*WHAT TO WORK ON:* With the pictures set aside, reproduce each entry precisely as it reads.

*PROVIDED RECORDS:*
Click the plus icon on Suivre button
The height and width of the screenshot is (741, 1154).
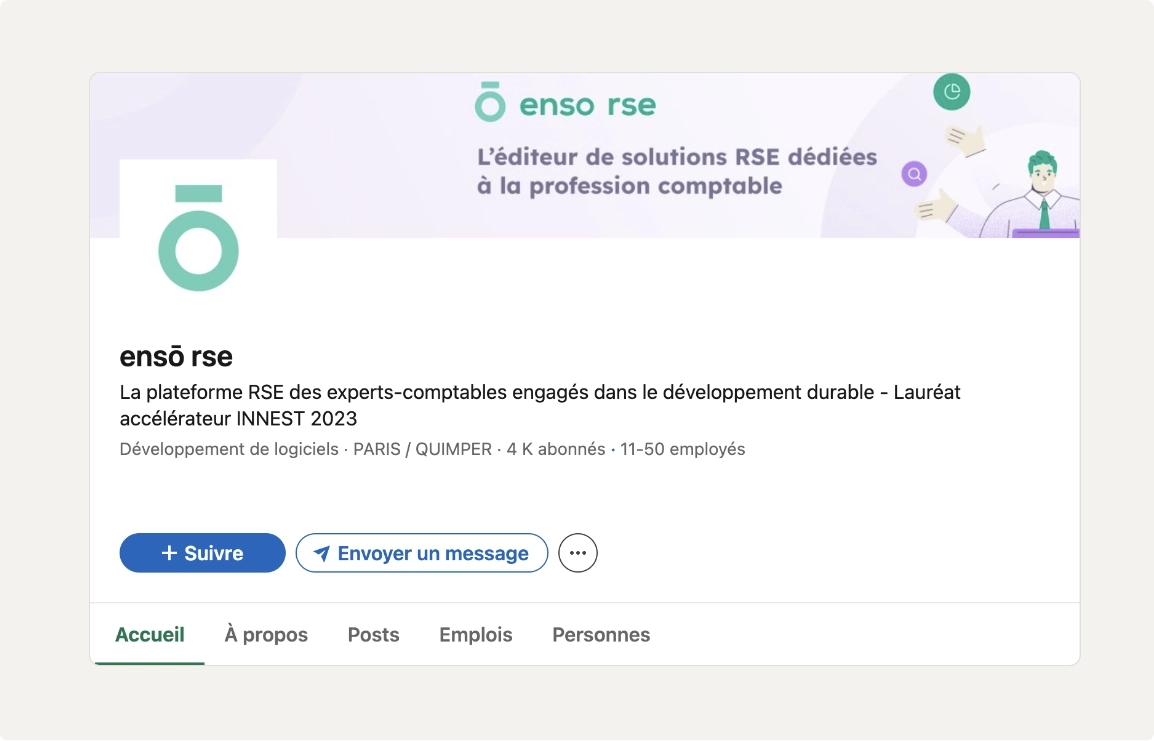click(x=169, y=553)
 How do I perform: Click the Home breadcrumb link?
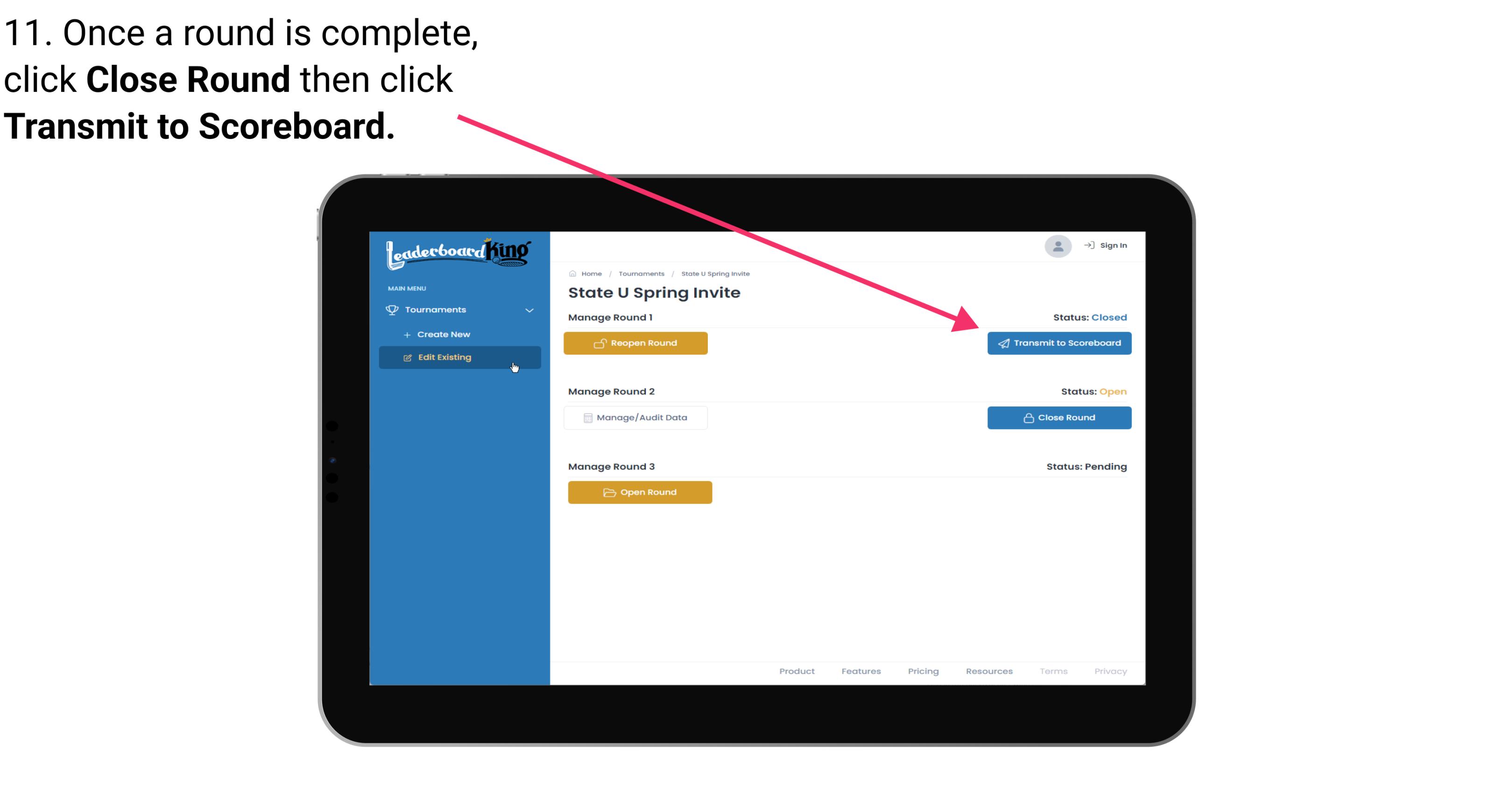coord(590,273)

*RESPONSE:*
Click the plus icon on Suivre button
The height and width of the screenshot is (741, 1154).
click(x=169, y=553)
 How do I perform: Click the Home breadcrumb link?
coord(590,273)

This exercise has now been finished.